By News Desk
UNITED NATIONS, GENEVA—The United Nations is witnessing quick developments on Kashmir conflict. The latest is the floating of a proposal to appoint a UN Special Representative for Jammu & Kashmir. The move is in its initial stages. Several countries are involved in private discussions on the proposal, and a lot depends on Pakistan’s ability to leverage its influence.
The Kashmir Delegation to United Nations Human Rights Council (UNHRC) has requested the world’s top rights body to appoint a Special Representative for Jammu & Kashmir, in another step that increases diplomatic pressure on India in the seven-decade-old conflict.

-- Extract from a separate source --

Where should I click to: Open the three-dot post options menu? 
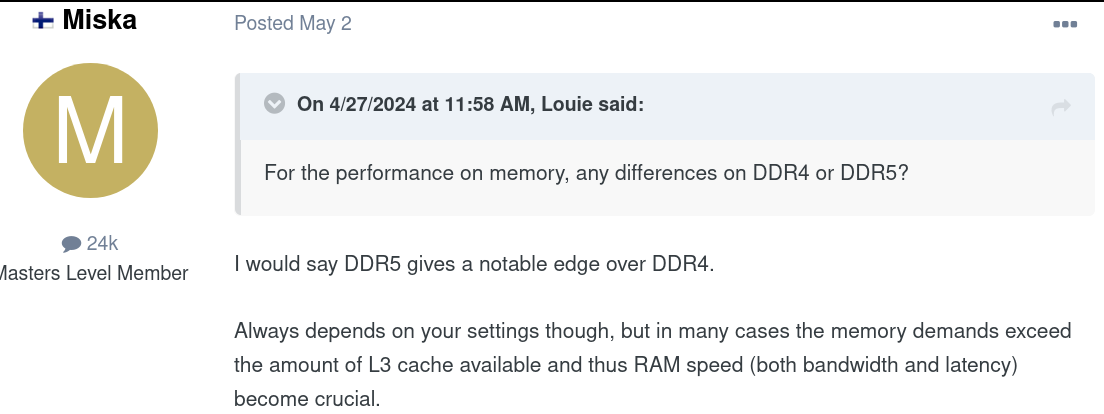tap(1065, 24)
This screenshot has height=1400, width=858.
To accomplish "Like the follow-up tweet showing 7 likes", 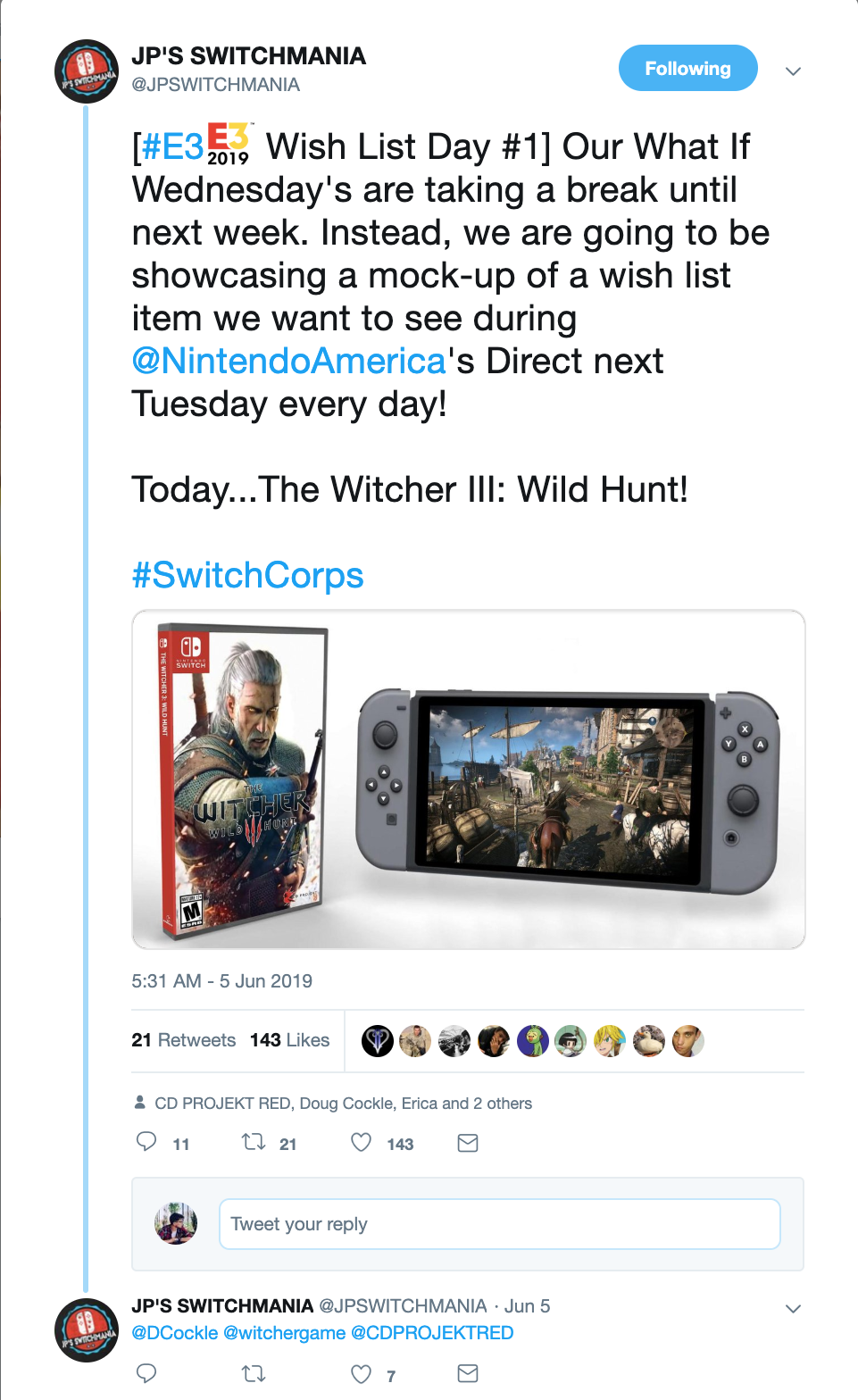I will [361, 1374].
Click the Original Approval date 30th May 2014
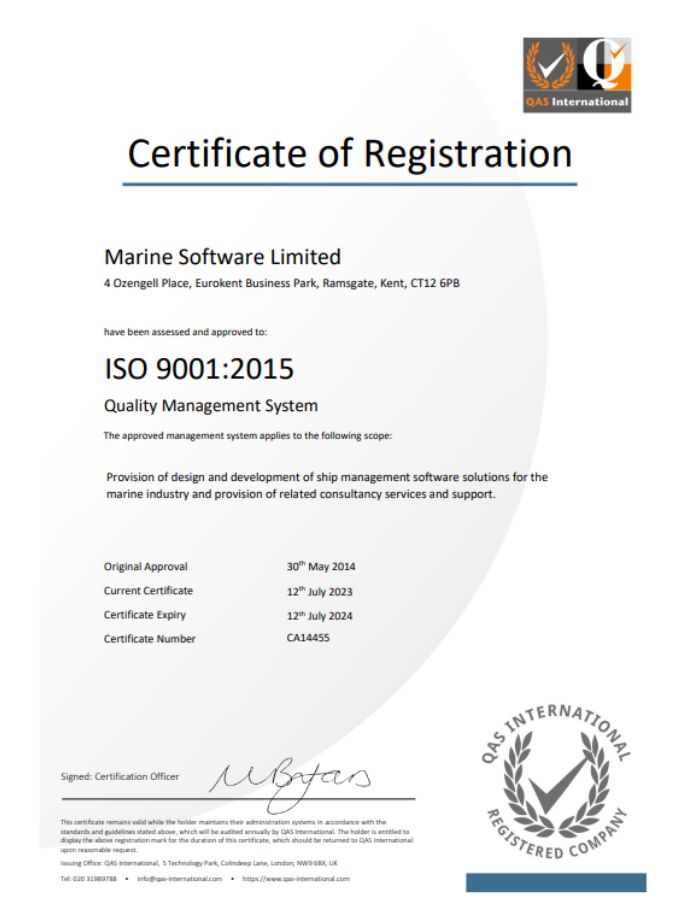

“My organization would request the Council for appointment of Special Representative on the situation in Jammu & Kashmir so that facts may come to light,” Syed Faiz Naqshbandi, Convener All Parties Hurriyat Conference (APHC), the umbrella organization of pro-freedom Kashmiri political parties, told member states of the Council.
His statement comes as the United Nations ends its 50-year silence on Kashmir with three policy statements at Human Rights Council in September, March and June, all chastising India for gross human rights violations in Kashmir.

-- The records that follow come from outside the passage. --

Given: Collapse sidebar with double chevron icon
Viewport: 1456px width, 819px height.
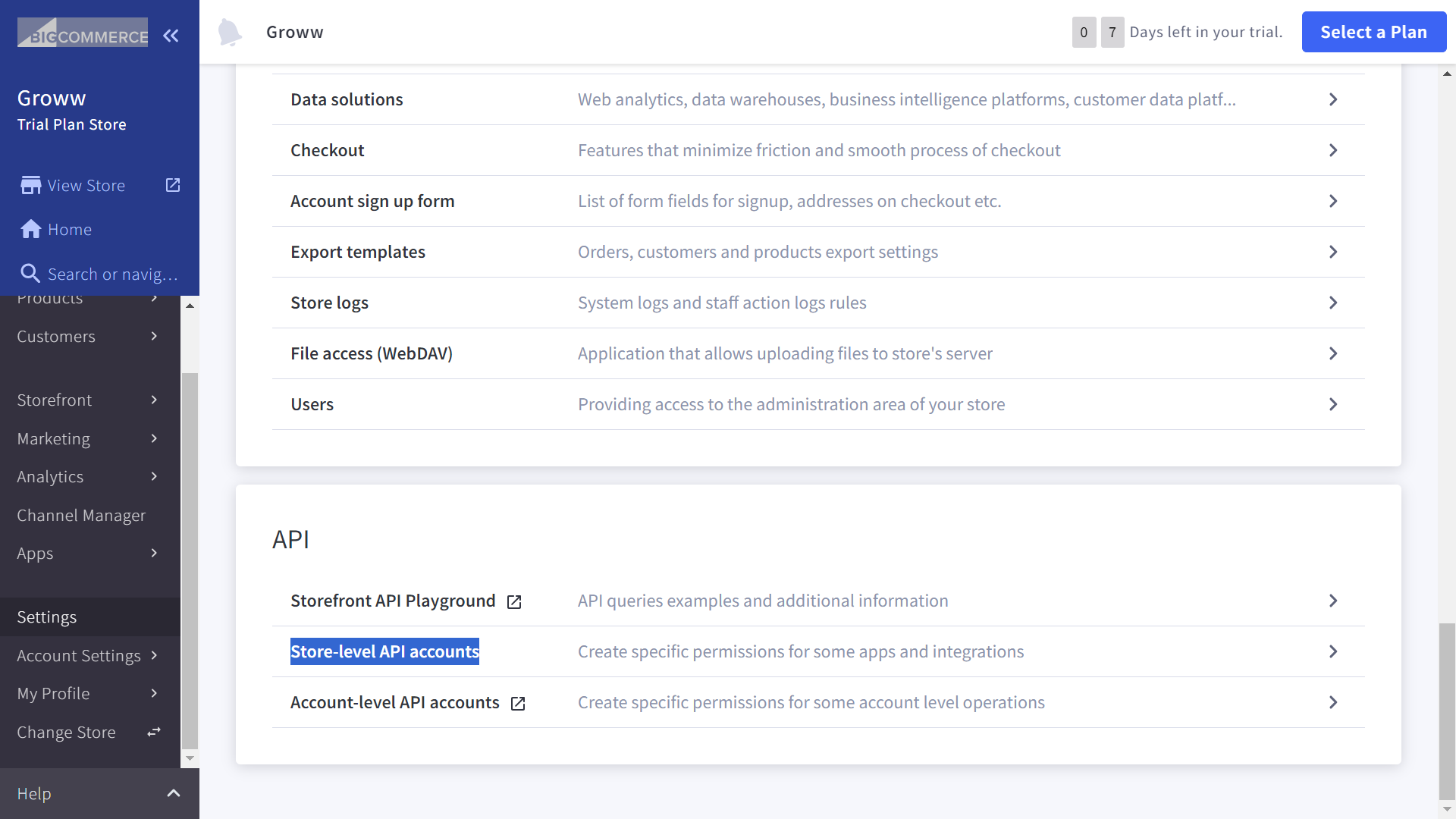Looking at the screenshot, I should pos(171,36).
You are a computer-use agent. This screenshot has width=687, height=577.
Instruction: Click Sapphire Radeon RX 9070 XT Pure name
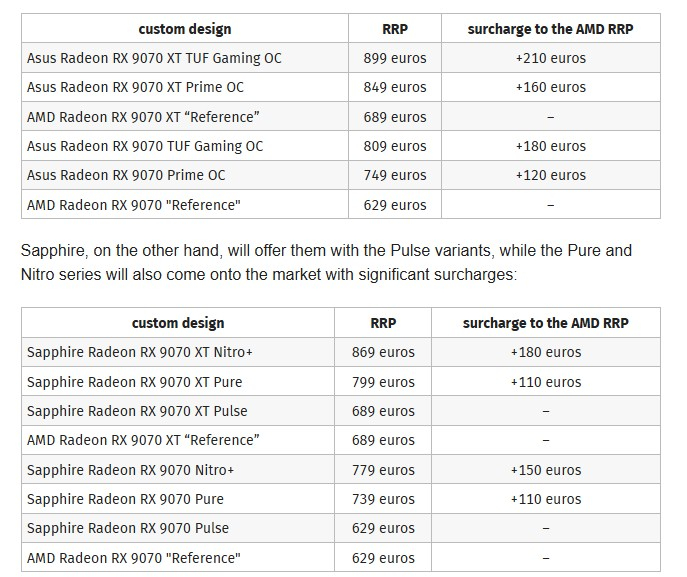point(134,382)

Senior woman leader from Indian-occupied Kashmir, Mrs. Shamim Shawl, devoted her speech at UNHRC to the UN General Assembly Resolution of December 17, 1979. The resolution laid out a Code of Conduct in all conflict zones. “The use of pellet guns blinding and killing people,” she said, “is a gross violation both under international humanitarian law and international law. The use of lethal pellets guns has created an atmosphere of threat and fear among young generation.”

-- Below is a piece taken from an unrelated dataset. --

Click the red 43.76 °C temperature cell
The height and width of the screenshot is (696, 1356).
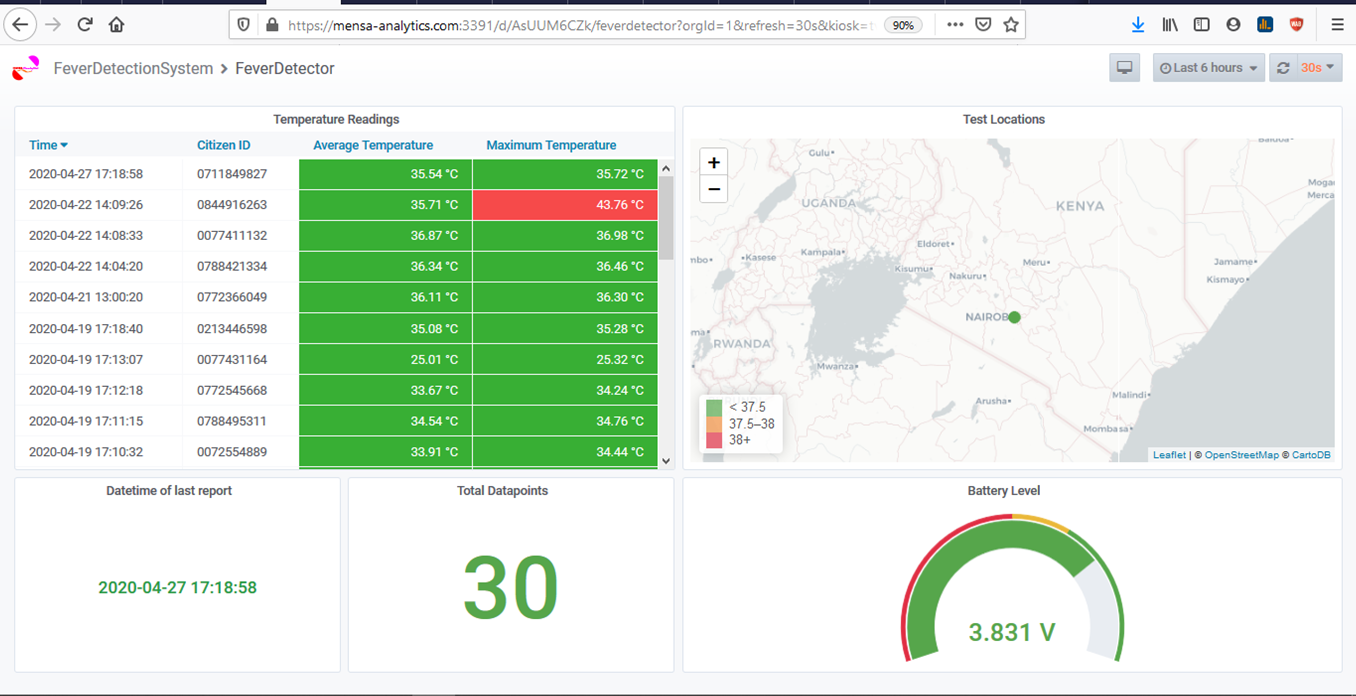coord(565,205)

Mrs. Shawl represented the International Muslim Women’s Union. She informed the Council about the case of Adil Farooq Magrey, a Grade 12 student killed by Indian army in Shopian; a Kashmir area, on Tuesday, June 6, 2017. The Indian soldiers involved in the murder belong to the 44 Rashtriya Rifles unit.
Sardar Amjad Youssef Khan, the Executive Director Kashmir Institute Of International Relations (KIIR), commended the top UN Rights Chief for his policy statement on Kashmir.
“My organization welcomes the update by the High Commissioner For Human Rights on the situation in Jammu & Kashmir, where he mentioned his request to the Governments of India and Pakistan to invite teams from the office of the High Commissioner to examine the situation of human rights on both sides of the temporary ceasefire line known as the LOC,” Youssef said.
He also welcomed the statement made by the Permanent Representative of Pakistan to the United Nations, Ambassador Farukh Amil. “We also welcome the statement made by Pakistan to facilitate the team from the OHCHR and his request to India to facilitate the UN Mission. This Mission is critical because of the deteriorating situation in Indian-occupied Kashmir,” Youssef said.
The Kashmir Delegation is led by a senior Kashmir freedom leader from Indian-occupied Kashmir, Altaf Hussain Wani. In his speech to the Council, Wani drew the diplomats’ attention to the crackdown on the Kashmiri civil society and restrictions on holding peaceful assembly.
During the first five months of 2017, at least 40 people were killed and hundreds injured in different incidents in Kashmir involving the Indian occupation army.
The eight-member Kashmir Delegation for UNHRC’s 35th session consists of Altaf Hussain Wani-Delegation leader and senior Kashmir freedom leader, senior APHC leaders-Syed Faiz Naqshbandi, Hassan al-Banna and Advocate Pervaiz Shah, Sardar Amjad Youssef Khan-Executive Director Kashmir Institute Of International Relations (KIIR), senior woman Kashmiri leader Mrs. Shamim Shawl, Ahmed Quraishi-Executive Director YFK–International Kashmir Lobby Group and Prof. Shagufta Ashraf-Human Rights Defender working with women & children.
YFK–International Kashmir Lobby Group (Youth Forum For Kashmir) is Pakistan’s first pro-Kashmir, registered and nonpartisan International lobbying group led by young Kashmiris and Pakistanis working to ensure justice to Kashmiris living under Indian-military occupation.